-- THE PROBLEM --
Reproduce the listing below word for word, keeping every line unchanged.

>> start RECORDS SUPPLIED

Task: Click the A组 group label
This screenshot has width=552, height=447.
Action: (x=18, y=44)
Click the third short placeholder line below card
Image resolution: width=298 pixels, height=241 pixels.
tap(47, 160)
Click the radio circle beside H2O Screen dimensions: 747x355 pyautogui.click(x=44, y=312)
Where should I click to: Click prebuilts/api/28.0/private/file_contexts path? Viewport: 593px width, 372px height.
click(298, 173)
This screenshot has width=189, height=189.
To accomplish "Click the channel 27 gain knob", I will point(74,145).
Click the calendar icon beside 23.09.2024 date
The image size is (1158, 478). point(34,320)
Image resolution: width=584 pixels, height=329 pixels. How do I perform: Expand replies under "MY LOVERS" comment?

>> end RECORDS SUPPLIED

-- TASK RESPONSE --
Task: Click the A组 group label
This screenshot has width=552, height=447.
Action: (x=18, y=44)
Click the third short placeholder line below card
Image resolution: width=298 pixels, height=241 pixels.
tap(47, 160)
Click the radio circle beside H2O Screen dimensions: 747x355 pyautogui.click(x=44, y=312)
Where should I click to: Click prebuilts/api/28.0/private/file_contexts path? Viewport: 593px width, 372px height.
click(298, 173)
This screenshot has width=189, height=189.
To accomplish "Click the channel 27 gain knob", I will point(74,145).
Click the calendar icon beside 23.09.2024 date
The image size is (1158, 478). point(34,320)
Image resolution: width=584 pixels, height=329 pixels. How do I perform: Expand replies under "MY LOVERS" comment?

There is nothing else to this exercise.